● **Texto proporcionado**:
.....

Ningún partido va a ganar o a perder una elección federal por los consejeros electorales que se sienten en la mesa del Consejo del IFE. Las rutinas institucionales, la vigilancia permanente de los propios partidos, la visibilidad pública que tienen las resoluciones del cuerpo colegiado, el profesionalismo del servicio civil de carrera, la vigilancia que se ejerce desde la sociedad a través de organismos no gubernamentales impiden cualquier manipulación de los resultados.
Ahora bien, en los litigios entre el IFE y los partidos (marcadamente la fiscalización de sus recursos), en los del IFE con otros "sujetos regulados" y en los diferendos que se producen entre los propios partidos, consejeros alineados pueden ayudar a la "causa" de sus respectivos promotores. No obstante, si ello sucede, la credibilidad de los consejeros empieza a desplomarse y, toda la barroca edificación que dio vida al IFE, a carecer de sentido.
Hay países en donde los organizadores electorales son personeros de los partidos. Recuerdo que en Colombia los integrantes del órgano electoral se presentaban, con claridad y sin tapujos, como militantes de los partidos Liberal y Conservador. El asunto es que en México optamos por otra vía. Por un organizador y árbitro situado encima de los intereses partidistas. Y ello fue necesario porque durante una larga etapa la Comisión Federal Electoral estuvo integrada por representantes de los poderes públicos (del Ejecutivo y del Legislativo) y de los partidos. Y todos ellos tenían filias inocultables, por lo cual no se requería ser demasiado sagaz para descubrir la existencia de una mayoría prefigurada a favor de X.

.....

● **Tarea requerida a**: Devuelve cada línea de las filas en la que aparezca la palabra "width".
Las filas no tienen relación con el texto.

● **Datos extraídos**:
.....

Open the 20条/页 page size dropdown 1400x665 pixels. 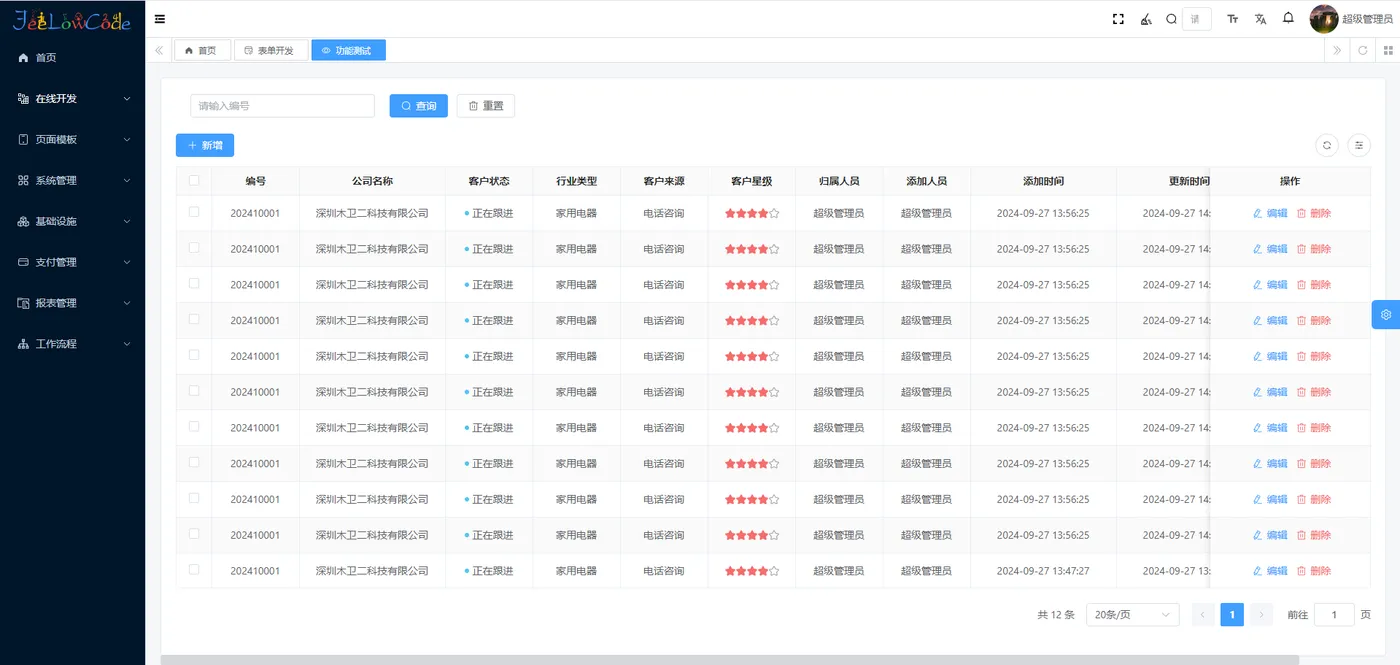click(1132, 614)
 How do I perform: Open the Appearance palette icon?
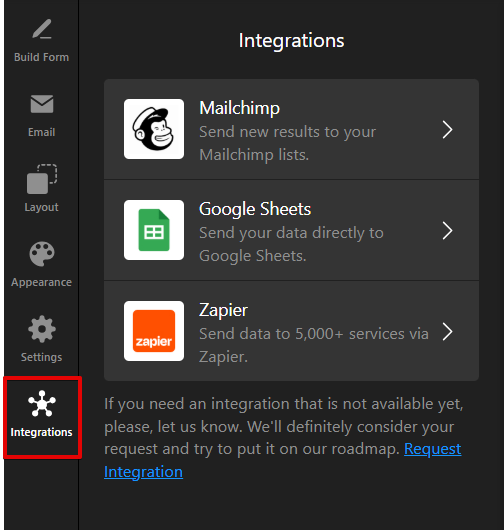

.....

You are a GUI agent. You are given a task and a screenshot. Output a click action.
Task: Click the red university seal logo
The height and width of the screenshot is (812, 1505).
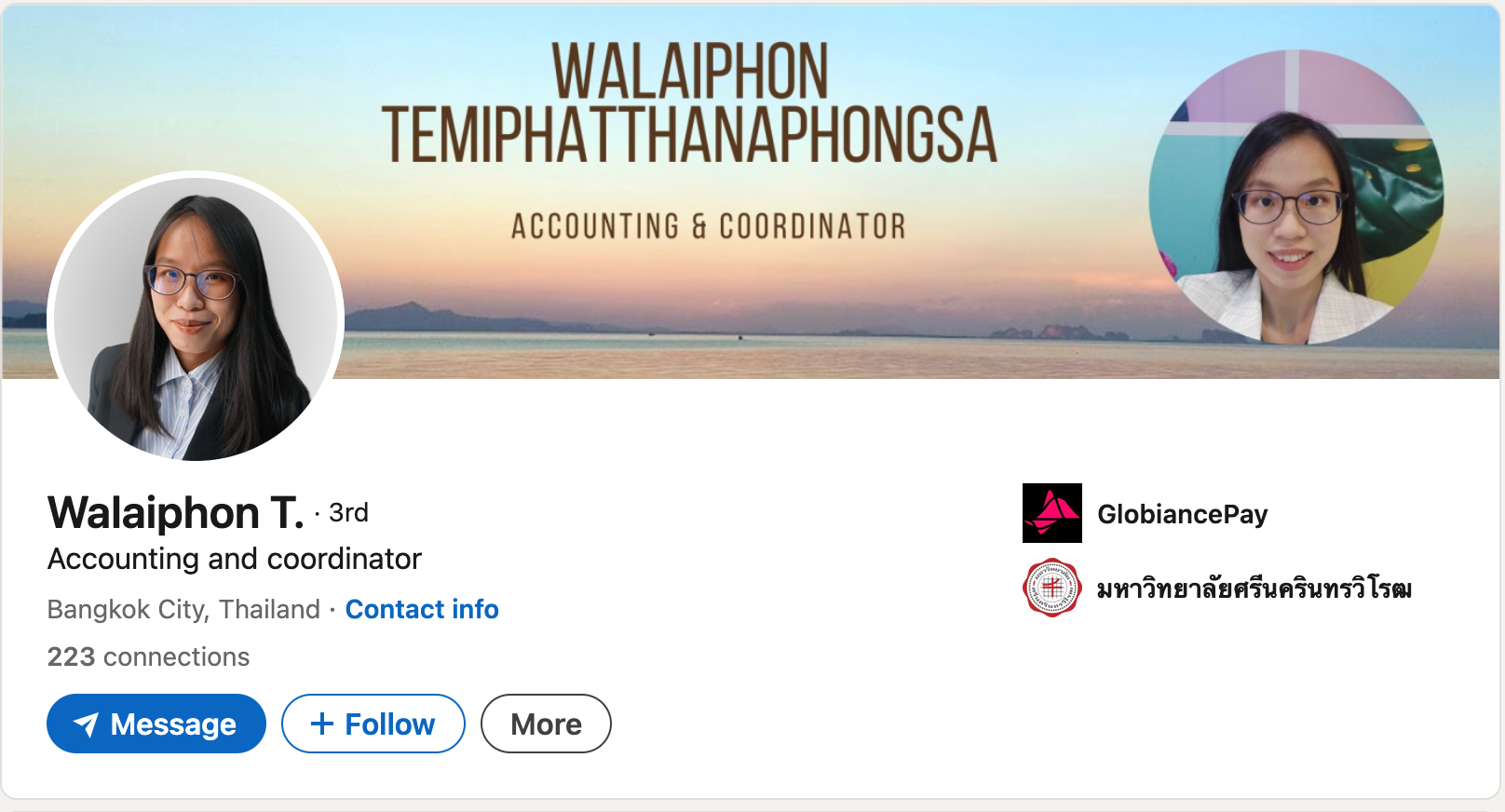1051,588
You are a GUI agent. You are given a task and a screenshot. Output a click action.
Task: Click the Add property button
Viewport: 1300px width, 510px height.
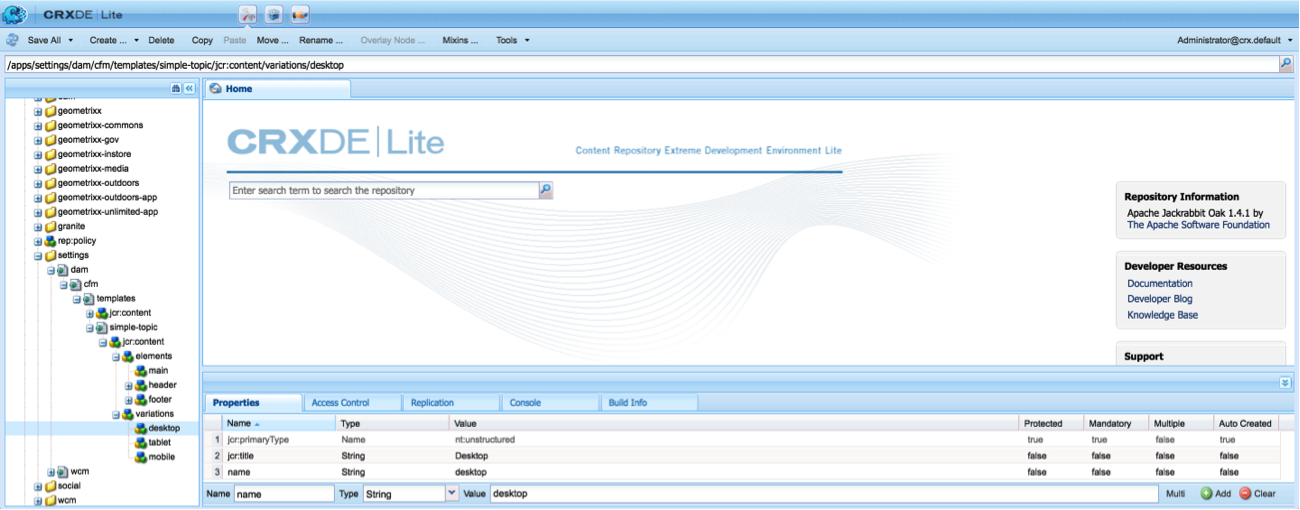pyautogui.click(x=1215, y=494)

.....

● **Tarea requerida b**: Indica si cada afirmación coincide con el texto sobre el IFE y cita las palabras que lo deciden: (i) en Colombia los integrantes del órgano electoral se presentaban como militantes de los partidos Liberal y Conservador; (ii) la Comisión Federal Electoral estuvo integrada solo por representantes de los partidos; (iii) los consejeros electorales pueden manipular los resultados de una elección federal.

● **Respuesta a**:
The height and width of the screenshot is (812, 1505).
Viewport: 1300px width, 510px height.

● **Respuesta b**:
(i) Sí: "en Colombia los integrantes del órgano electoral se presentaban, con claridad y sin tapujos, como militantes de los partidos Liberal y Conservador".
(ii) No: "la Comisión Federal Electoral estuvo integrada por representantes de los poderes públicos (del Ejecutivo y del Legislativo) y de los partidos".
(iii) No: "impiden cualquier manipulación de los resultados".